→ EXERCISE DIRECTIONS:
Within the listing below, locate all lines containing the word "name". Copy each one.

→ ENTRIES SUPPLIED:
%%
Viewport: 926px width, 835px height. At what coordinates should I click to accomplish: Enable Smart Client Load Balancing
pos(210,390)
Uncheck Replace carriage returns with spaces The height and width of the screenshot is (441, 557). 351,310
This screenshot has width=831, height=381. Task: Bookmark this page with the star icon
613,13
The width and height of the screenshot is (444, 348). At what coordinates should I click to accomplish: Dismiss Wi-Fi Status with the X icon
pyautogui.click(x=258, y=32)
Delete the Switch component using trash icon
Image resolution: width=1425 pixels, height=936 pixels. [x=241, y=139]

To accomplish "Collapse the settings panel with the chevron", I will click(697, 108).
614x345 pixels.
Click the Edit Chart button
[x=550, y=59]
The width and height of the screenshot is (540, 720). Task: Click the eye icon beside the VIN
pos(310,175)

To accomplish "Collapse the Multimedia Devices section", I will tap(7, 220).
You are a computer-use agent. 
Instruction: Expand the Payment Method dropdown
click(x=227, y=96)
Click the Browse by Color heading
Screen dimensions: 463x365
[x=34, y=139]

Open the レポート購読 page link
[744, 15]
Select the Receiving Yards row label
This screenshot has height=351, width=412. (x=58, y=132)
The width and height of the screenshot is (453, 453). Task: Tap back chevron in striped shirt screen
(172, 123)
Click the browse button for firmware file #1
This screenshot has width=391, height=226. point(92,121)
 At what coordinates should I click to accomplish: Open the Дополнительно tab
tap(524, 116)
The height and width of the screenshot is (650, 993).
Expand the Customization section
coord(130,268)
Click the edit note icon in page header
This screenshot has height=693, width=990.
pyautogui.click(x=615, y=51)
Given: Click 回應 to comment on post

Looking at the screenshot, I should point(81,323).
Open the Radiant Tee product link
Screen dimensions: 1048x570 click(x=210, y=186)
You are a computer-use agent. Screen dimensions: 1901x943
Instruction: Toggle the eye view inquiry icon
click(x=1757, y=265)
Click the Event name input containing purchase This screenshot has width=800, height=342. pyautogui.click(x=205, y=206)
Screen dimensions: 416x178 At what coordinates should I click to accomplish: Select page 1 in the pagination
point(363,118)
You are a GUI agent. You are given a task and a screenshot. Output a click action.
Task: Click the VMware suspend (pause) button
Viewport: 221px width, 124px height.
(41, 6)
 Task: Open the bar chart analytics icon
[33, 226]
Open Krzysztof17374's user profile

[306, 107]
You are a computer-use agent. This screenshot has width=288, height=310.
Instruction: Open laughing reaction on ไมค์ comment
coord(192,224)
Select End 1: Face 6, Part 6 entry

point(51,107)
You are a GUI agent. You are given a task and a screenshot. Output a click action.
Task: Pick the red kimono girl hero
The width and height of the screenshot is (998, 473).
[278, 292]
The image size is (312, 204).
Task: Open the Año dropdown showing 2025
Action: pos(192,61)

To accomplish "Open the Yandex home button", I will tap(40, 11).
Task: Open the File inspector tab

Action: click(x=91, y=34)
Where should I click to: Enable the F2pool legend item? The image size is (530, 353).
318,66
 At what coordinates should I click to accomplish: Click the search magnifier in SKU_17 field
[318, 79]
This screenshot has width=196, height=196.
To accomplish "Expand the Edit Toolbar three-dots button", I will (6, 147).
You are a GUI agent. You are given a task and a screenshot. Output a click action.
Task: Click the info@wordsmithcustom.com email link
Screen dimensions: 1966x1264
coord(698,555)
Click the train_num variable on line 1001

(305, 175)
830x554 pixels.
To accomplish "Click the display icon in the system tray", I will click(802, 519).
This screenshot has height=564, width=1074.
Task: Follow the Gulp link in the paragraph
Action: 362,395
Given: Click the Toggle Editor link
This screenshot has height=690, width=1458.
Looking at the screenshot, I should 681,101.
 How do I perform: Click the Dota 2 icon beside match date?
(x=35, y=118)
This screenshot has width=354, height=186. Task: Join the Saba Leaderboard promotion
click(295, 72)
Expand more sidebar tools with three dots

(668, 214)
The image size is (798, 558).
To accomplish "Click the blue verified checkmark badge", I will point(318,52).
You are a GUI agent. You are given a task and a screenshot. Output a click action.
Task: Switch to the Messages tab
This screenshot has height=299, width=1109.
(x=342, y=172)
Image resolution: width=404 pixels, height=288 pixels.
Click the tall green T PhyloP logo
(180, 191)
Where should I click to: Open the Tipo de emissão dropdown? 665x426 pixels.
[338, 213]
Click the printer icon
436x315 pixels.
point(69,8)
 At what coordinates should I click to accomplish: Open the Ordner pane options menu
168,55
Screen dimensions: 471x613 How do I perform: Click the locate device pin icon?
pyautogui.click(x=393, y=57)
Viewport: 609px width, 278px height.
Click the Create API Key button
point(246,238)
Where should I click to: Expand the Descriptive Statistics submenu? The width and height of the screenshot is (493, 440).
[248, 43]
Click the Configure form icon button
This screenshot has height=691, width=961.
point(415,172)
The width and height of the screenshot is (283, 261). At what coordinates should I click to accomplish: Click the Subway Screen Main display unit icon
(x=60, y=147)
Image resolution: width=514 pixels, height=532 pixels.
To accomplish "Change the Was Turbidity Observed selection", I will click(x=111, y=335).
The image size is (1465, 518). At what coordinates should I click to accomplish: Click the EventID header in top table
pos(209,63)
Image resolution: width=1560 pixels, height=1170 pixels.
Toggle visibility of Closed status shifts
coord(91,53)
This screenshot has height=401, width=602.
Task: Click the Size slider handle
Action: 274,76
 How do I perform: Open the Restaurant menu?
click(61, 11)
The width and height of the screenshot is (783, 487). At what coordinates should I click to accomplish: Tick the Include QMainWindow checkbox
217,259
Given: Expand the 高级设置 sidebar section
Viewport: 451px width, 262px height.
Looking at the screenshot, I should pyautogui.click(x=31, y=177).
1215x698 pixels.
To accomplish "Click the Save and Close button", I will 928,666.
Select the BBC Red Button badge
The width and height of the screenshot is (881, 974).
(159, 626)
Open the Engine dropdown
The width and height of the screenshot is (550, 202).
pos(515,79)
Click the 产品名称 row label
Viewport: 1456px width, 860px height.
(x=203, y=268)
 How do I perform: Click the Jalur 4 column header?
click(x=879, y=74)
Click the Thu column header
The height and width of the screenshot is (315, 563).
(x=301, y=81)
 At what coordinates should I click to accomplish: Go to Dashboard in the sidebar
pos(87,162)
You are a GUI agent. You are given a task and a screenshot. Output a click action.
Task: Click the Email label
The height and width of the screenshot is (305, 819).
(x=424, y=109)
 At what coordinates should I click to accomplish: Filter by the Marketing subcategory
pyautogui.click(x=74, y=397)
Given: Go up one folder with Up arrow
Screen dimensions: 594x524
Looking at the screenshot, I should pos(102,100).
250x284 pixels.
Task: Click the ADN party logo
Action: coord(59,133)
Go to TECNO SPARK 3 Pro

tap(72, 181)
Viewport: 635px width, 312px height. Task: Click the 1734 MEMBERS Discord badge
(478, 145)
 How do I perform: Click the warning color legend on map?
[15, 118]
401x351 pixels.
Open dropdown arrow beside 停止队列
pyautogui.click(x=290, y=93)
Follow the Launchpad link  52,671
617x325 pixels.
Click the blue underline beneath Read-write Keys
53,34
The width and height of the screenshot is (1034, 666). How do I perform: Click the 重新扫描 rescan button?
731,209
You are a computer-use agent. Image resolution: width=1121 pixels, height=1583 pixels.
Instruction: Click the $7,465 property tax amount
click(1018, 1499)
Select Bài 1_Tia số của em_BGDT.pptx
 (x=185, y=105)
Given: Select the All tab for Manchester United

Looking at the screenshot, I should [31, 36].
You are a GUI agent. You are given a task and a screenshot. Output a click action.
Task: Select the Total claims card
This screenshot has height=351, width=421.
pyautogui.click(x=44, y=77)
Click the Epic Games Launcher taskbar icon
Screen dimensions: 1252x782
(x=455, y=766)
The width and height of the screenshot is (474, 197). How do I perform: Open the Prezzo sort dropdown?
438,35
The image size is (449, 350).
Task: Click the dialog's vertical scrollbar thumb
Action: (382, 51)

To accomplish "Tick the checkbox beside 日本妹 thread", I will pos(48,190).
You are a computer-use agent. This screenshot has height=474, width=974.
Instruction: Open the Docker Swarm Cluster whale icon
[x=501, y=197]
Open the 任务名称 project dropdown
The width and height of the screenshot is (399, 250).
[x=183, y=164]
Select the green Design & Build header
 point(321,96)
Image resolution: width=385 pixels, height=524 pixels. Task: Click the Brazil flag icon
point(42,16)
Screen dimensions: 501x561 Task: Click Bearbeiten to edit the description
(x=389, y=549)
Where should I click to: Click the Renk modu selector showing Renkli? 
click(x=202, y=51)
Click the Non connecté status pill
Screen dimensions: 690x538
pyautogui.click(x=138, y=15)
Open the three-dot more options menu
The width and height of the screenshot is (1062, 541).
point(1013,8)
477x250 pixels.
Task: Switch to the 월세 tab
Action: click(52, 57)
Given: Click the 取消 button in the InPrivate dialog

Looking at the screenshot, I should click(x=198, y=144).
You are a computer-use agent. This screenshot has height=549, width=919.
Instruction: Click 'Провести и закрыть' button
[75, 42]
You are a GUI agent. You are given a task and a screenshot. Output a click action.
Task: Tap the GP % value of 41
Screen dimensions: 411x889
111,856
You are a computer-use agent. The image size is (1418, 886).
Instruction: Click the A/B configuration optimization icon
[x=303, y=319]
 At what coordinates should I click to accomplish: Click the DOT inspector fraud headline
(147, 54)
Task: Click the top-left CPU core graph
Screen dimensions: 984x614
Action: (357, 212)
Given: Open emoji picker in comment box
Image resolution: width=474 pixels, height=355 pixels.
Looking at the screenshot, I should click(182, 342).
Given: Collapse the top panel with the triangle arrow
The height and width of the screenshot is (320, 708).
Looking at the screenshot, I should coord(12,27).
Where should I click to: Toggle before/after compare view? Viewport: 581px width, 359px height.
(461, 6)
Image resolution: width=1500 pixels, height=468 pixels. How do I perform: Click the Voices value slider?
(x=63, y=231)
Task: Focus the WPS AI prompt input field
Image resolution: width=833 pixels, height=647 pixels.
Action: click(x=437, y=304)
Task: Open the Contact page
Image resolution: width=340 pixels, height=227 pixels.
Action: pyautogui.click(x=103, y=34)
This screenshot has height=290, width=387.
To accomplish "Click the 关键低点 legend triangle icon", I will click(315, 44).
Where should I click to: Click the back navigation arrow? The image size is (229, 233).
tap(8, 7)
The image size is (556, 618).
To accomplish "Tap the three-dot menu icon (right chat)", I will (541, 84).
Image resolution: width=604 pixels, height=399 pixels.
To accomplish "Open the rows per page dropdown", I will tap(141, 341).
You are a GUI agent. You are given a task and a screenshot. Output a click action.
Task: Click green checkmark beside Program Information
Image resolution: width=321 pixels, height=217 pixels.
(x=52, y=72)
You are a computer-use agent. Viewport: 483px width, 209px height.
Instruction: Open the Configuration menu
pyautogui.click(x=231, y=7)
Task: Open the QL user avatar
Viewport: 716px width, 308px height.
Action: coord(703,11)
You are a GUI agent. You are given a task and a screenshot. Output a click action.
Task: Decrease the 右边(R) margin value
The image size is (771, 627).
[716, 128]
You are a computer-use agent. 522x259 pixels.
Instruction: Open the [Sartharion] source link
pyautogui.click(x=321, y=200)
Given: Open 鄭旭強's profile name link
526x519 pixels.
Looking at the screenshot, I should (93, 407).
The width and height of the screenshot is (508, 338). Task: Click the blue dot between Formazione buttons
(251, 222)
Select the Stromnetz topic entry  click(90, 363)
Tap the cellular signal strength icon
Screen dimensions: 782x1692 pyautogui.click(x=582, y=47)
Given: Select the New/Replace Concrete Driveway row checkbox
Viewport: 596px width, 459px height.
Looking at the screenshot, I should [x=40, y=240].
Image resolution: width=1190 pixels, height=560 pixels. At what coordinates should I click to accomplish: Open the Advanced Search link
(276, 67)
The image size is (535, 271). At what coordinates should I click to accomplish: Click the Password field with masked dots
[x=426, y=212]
%%
→ SOLUTION TO THIS PROBLEM:
Click the Event name input containing purchase This screenshot has width=800, height=342. pyautogui.click(x=205, y=206)
Given: Open 鄭旭強's profile name link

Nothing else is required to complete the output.